Wednesday, June 18, 2008

A Rare Perspective In Finance...

From an interview with John Stumpf, CEO of Wells Fargo.

On the sub-prime boom:

Stumpf: We never participated in some of the real exotic things that the industry and others participated in. For example: we never understood why it made sense to make someone a loan, a home mortgage with negative amortization. So you would owe more on the home later than what you started with. That didn't seem sensible to us. We don't do it in any other credit products, not in credit card, why would you do it on someone's home? Because you don't know what's going to happen in the future.

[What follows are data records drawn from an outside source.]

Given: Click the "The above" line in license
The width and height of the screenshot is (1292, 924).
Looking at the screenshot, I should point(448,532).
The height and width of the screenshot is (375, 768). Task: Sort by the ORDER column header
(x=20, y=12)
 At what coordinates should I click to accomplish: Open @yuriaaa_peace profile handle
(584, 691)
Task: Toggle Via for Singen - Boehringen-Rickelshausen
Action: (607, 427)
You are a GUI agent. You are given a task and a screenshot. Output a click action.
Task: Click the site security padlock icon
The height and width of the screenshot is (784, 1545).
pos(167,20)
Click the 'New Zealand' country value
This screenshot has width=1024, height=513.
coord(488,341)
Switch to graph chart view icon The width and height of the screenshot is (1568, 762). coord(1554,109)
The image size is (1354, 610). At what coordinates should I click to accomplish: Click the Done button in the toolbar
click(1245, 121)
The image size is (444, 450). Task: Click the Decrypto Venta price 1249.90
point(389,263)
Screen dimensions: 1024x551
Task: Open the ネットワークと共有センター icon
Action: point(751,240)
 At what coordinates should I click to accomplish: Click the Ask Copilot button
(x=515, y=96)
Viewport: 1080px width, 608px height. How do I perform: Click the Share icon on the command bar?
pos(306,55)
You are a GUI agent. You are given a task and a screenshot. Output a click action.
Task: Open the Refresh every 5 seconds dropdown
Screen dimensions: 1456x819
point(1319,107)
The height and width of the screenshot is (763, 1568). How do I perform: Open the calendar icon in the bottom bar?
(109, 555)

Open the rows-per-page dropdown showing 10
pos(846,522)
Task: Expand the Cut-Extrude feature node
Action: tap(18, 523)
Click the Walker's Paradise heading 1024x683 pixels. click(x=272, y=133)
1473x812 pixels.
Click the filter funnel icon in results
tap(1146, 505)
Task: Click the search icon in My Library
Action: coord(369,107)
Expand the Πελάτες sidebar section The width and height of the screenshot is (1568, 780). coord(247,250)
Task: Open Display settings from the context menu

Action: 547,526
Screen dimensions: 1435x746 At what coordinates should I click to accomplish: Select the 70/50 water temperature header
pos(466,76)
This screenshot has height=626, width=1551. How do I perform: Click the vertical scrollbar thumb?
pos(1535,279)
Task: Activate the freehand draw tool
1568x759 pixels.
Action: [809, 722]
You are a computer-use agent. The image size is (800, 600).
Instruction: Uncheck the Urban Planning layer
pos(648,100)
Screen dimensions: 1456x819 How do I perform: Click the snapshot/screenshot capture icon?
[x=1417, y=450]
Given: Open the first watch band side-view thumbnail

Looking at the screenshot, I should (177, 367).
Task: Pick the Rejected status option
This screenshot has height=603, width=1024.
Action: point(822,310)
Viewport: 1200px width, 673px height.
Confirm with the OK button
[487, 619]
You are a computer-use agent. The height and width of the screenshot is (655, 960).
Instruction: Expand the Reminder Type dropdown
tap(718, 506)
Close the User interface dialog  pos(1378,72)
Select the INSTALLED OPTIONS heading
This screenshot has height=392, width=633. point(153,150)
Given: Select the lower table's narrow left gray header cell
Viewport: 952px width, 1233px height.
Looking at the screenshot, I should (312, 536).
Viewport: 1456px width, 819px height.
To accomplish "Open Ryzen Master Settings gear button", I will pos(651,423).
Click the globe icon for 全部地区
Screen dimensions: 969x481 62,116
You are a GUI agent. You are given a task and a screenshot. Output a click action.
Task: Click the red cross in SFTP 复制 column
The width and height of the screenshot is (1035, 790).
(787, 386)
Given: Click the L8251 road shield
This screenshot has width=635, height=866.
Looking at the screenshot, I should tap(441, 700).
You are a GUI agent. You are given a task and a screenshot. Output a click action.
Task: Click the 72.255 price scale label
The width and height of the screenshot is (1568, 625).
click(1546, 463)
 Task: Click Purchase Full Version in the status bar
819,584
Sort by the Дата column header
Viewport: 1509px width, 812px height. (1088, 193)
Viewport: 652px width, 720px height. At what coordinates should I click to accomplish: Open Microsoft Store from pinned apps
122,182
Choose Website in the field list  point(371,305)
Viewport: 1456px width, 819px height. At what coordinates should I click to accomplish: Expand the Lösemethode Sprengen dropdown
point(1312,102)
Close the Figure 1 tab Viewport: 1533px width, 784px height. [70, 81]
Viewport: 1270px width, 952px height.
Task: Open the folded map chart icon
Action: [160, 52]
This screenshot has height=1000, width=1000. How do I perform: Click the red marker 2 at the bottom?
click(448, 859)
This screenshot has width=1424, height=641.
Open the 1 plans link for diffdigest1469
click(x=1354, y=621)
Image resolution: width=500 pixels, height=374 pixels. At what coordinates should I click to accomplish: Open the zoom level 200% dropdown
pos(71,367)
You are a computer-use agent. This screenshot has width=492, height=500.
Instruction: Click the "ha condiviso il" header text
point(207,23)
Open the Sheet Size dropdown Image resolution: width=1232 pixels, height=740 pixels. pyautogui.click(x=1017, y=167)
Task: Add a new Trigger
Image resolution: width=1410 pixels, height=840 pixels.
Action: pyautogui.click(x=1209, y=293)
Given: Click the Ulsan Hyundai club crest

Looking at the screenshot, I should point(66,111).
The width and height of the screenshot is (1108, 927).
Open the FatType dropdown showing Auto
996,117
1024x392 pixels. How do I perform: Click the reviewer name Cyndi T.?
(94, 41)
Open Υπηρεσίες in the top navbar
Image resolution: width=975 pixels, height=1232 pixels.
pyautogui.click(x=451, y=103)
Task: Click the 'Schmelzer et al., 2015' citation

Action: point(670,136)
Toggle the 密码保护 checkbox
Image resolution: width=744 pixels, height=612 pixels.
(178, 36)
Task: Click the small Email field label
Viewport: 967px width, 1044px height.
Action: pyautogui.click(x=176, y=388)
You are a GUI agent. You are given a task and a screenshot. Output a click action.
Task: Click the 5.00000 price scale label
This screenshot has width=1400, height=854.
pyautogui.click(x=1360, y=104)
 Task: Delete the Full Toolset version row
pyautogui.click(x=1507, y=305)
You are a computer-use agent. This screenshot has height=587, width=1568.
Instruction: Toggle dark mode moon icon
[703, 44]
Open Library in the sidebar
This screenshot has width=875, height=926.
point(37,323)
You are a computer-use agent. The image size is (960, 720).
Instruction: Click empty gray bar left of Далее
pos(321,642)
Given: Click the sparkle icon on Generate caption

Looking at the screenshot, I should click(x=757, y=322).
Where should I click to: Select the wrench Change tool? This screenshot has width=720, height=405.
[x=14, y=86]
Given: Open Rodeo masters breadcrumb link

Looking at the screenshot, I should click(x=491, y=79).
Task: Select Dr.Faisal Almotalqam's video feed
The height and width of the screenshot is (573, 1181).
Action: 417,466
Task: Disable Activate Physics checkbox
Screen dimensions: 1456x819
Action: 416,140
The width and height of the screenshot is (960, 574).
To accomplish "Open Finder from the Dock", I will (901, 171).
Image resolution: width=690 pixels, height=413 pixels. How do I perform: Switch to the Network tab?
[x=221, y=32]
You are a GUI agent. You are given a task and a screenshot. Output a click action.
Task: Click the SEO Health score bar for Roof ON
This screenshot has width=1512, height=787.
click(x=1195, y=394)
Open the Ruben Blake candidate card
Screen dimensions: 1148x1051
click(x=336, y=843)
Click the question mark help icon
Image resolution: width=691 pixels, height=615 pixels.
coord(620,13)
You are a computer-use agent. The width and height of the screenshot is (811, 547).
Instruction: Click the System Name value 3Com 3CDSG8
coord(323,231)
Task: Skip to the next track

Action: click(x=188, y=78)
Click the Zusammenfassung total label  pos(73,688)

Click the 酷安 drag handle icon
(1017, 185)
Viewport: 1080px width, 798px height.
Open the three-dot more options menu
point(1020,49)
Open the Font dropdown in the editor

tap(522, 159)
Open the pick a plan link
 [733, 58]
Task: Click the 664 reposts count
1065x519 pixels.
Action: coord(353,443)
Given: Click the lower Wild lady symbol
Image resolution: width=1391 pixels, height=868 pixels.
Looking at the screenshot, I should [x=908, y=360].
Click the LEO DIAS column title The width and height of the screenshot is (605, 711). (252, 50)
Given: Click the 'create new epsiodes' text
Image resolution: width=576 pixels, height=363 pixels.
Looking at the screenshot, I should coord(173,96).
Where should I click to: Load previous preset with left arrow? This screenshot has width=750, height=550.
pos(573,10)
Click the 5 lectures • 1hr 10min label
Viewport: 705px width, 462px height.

You don't know what's going to happen to home values, so you owe more than what you start with some time later, or you underwrite somebody so they can pay a 'teaser rate' . . . part of the rate, and they can't afford the full rate. How can that possibly make sense? So as we saw, and we probably didn't see as early as we should have, but as you see 5-6 years of unprecedented appreciation, some time it is going to go down. So we started to trim back and thank goodness we didn't do a lot of those things, but here's the real secret . . . many companies not only did that for their portfolio, they also structured off balance sheet vehicles known as 'SIV's and CDO's and CLO's. I thought a SIV was a four-wheel drive; I had no idea what it was! And they put these products, and they leveraged their balance sheets with these off-balance sheets things, these vehicles that add NO value and now they're coming back on-balance sheet. And that's where the 380 billion dollars of losses have happened around the industry and we didn't participate in that.

On regrets about what is happening in finance:

Stumpf: I would say it this way. I feel badly anytime anyone from our industry does something that does not put the customer at the center of everything that they do. So it's for the benefit and for to help our customers. In fact, the first two lines in our vision is about helping customers succeed financially and earning all of their business. We feel what our customers feel. It helps us not at all to put a customer into a loan, into a product, into a home that they cannot afford. They lose, we lose. So when our customers grow and benefit and succeed, we grow and benefit and succeed. So if anybody that doesn't do that, have that as the primary motivation of their business model, I think is not serving our industry well and is not serving customers well.

And much more in the interview.

1 comment:

Anonymous said...

That famous comment "there are fewer bankers than banks..." comes to mind after reading this post. This guy sounds like a "banker" though.